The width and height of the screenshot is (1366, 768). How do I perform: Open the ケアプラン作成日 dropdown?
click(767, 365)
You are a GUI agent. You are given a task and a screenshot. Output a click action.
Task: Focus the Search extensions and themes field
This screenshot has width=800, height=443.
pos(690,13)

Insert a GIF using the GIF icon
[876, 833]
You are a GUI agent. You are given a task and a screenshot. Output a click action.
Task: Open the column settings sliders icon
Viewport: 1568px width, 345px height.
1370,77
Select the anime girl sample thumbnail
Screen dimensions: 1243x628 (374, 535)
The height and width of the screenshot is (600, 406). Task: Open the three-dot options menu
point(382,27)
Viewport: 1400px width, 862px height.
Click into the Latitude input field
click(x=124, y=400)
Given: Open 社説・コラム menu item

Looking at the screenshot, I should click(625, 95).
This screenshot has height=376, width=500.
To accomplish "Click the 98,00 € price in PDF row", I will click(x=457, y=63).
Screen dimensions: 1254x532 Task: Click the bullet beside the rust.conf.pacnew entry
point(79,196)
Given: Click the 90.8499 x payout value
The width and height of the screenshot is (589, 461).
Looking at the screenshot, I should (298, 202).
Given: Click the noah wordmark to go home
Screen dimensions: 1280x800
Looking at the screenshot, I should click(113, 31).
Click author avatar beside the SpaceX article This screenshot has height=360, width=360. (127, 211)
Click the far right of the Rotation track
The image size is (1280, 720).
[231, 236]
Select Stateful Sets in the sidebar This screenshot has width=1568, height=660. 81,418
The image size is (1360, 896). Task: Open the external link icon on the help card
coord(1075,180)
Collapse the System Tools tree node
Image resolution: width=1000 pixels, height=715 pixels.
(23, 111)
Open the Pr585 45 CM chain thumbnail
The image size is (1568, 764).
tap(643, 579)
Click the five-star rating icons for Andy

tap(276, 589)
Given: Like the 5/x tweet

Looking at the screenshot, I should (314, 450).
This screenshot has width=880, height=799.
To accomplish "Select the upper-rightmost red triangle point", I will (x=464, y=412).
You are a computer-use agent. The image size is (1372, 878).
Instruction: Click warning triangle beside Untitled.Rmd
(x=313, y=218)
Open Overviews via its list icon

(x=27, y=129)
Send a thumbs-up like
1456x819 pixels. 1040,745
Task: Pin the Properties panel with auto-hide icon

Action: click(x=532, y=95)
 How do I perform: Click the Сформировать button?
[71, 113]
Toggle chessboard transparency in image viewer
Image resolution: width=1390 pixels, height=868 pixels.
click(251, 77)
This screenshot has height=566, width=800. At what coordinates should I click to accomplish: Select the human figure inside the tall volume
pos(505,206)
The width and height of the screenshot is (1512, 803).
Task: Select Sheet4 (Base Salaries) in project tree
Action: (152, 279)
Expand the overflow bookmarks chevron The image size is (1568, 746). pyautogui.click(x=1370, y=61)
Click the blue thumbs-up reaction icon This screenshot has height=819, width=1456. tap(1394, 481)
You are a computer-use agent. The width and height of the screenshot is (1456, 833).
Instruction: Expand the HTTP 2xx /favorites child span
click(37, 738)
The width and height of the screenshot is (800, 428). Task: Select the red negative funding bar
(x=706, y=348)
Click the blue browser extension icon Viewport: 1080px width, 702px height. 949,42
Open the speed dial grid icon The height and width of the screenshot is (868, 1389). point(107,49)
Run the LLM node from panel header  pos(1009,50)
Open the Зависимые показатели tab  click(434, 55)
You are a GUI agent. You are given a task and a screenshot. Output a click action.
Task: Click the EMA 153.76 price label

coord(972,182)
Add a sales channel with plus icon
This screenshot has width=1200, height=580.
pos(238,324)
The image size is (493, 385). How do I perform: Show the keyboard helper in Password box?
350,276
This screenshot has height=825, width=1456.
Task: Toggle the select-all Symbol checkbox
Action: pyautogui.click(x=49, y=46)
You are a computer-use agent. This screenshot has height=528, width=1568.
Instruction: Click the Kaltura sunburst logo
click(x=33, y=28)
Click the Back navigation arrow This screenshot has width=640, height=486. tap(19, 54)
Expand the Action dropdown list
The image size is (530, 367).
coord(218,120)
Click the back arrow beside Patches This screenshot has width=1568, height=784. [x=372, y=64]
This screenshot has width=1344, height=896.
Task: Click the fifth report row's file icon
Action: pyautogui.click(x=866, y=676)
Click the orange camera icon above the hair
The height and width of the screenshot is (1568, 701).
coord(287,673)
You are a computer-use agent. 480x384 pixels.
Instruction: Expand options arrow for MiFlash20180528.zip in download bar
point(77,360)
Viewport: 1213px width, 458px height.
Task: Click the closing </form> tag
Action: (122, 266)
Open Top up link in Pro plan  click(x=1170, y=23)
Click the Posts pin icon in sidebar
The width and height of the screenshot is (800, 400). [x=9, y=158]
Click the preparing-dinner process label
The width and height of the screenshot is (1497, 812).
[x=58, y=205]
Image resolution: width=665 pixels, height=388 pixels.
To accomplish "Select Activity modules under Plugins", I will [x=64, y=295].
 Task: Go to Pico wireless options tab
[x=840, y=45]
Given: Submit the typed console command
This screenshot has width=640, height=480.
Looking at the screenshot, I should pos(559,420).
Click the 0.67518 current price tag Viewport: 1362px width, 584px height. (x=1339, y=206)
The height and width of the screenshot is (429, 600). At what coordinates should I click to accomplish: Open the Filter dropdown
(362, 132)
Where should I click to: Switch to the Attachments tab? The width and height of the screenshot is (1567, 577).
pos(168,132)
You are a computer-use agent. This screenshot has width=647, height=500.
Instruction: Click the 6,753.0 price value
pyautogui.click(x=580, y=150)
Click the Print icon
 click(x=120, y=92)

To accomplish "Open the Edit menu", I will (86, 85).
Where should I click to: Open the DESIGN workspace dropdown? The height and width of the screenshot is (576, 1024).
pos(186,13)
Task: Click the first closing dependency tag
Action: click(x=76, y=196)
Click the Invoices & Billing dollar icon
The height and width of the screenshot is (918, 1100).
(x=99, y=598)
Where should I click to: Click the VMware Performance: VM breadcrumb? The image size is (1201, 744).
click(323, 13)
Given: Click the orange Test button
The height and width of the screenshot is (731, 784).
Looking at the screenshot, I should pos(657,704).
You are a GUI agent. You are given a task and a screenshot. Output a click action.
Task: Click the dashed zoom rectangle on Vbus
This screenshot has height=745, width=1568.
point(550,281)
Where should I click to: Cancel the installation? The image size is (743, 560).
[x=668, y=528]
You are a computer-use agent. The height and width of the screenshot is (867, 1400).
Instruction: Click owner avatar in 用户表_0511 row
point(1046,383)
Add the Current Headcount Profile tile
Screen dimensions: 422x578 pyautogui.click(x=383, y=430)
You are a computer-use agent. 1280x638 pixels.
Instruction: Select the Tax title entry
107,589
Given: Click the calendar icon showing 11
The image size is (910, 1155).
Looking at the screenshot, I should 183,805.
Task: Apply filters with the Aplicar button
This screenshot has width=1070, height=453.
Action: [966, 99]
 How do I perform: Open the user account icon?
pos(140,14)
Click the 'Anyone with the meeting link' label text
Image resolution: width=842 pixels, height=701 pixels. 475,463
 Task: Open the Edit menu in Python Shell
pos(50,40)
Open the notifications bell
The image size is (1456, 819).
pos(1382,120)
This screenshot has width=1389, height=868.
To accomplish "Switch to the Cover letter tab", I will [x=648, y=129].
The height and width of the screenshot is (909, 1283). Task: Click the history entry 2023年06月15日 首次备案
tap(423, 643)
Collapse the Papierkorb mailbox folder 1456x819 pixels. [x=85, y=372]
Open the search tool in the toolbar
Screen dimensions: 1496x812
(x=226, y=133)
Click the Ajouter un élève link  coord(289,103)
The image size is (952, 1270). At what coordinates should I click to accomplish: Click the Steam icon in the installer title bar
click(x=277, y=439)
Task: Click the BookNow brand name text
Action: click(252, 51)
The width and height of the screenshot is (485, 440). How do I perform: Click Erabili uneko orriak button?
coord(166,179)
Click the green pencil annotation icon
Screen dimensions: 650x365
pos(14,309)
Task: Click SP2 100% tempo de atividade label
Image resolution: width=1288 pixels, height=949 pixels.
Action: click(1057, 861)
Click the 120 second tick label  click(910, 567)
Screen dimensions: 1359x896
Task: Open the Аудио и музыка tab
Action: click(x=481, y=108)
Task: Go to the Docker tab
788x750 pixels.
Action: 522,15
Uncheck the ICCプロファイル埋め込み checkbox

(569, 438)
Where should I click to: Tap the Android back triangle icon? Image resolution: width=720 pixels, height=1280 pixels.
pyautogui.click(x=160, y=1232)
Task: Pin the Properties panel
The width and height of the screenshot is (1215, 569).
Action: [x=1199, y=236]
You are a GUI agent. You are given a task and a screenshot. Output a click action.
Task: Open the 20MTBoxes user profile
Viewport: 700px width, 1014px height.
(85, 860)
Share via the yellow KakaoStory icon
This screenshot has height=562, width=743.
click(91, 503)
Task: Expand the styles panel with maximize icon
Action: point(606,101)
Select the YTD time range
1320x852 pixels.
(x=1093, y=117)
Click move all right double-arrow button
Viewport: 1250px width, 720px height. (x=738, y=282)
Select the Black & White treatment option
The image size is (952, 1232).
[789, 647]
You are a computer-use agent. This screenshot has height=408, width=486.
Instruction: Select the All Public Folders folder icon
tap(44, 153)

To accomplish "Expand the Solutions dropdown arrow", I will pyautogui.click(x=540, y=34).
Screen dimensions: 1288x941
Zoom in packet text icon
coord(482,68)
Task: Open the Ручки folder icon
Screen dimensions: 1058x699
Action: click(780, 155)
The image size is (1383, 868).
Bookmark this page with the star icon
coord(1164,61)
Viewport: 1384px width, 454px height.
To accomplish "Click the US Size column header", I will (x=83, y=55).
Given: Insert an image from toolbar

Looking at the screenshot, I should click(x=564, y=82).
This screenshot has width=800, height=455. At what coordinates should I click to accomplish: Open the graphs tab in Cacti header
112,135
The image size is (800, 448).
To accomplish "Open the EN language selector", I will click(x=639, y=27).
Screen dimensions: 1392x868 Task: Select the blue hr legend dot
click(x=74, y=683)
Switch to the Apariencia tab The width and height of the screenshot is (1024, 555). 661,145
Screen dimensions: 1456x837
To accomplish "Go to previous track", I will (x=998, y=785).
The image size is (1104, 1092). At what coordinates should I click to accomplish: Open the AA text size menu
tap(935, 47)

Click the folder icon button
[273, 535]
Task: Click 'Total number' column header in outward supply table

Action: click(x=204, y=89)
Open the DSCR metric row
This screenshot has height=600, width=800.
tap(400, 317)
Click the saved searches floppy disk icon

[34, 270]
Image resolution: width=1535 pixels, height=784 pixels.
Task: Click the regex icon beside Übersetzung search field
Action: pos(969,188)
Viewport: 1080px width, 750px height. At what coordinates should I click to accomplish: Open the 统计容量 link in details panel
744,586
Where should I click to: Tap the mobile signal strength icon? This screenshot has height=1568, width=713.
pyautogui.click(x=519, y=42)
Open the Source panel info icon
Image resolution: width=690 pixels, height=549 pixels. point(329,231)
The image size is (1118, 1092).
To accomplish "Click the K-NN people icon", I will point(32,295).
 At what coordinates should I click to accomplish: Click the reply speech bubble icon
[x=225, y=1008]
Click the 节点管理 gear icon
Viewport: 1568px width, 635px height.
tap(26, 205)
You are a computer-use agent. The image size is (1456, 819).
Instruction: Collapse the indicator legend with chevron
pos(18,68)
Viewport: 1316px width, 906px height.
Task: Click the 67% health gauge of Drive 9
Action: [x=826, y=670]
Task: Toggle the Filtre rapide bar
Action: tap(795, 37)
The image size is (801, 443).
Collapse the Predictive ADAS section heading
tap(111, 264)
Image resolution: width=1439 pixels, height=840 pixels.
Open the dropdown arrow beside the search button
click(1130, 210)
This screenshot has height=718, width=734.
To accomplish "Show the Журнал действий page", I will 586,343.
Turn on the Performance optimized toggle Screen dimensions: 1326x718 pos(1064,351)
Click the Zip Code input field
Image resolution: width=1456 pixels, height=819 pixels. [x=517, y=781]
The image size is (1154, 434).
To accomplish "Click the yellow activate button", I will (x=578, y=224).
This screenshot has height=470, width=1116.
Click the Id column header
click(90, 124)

SHORT TASK: Could you reproduce the entries starting at the line containing "The image size is (493, 385)." and ending at the line containing "[x=840, y=45]", substituting "Password field" for "Password box" and leaving everything else unchanged?

WRITTEN SOLUTION:
The image size is (493, 385). How do I perform: Show the keyboard helper in Password field?
350,276
This screenshot has height=825, width=1456.
Task: Toggle the select-all Symbol checkbox
Action: pyautogui.click(x=49, y=46)
You are a computer-use agent. This screenshot has height=528, width=1568.
Instruction: Click the Kaltura sunburst logo
click(x=33, y=28)
Click the Back navigation arrow This screenshot has width=640, height=486. tap(19, 54)
Expand the Action dropdown list
The image size is (530, 367).
coord(218,120)
Click the back arrow beside Patches This screenshot has width=1568, height=784. [x=372, y=64]
This screenshot has width=1344, height=896.
Task: Click the fifth report row's file icon
Action: pyautogui.click(x=866, y=676)
Click the orange camera icon above the hair
The height and width of the screenshot is (1568, 701).
coord(287,673)
You are a computer-use agent. 480x384 pixels.
Instruction: Expand options arrow for MiFlash20180528.zip in download bar
point(77,360)
Viewport: 1213px width, 458px height.
Task: Click the closing </form> tag
Action: (122, 266)
Open Top up link in Pro plan  click(x=1170, y=23)
Click the Posts pin icon in sidebar
The width and height of the screenshot is (800, 400). [x=9, y=158]
Click the preparing-dinner process label
The width and height of the screenshot is (1497, 812).
[x=58, y=205]
Image resolution: width=665 pixels, height=388 pixels.
To accomplish "Select Activity modules under Plugins", I will [x=64, y=295].
 Task: Go to Pico wireless options tab
[x=840, y=45]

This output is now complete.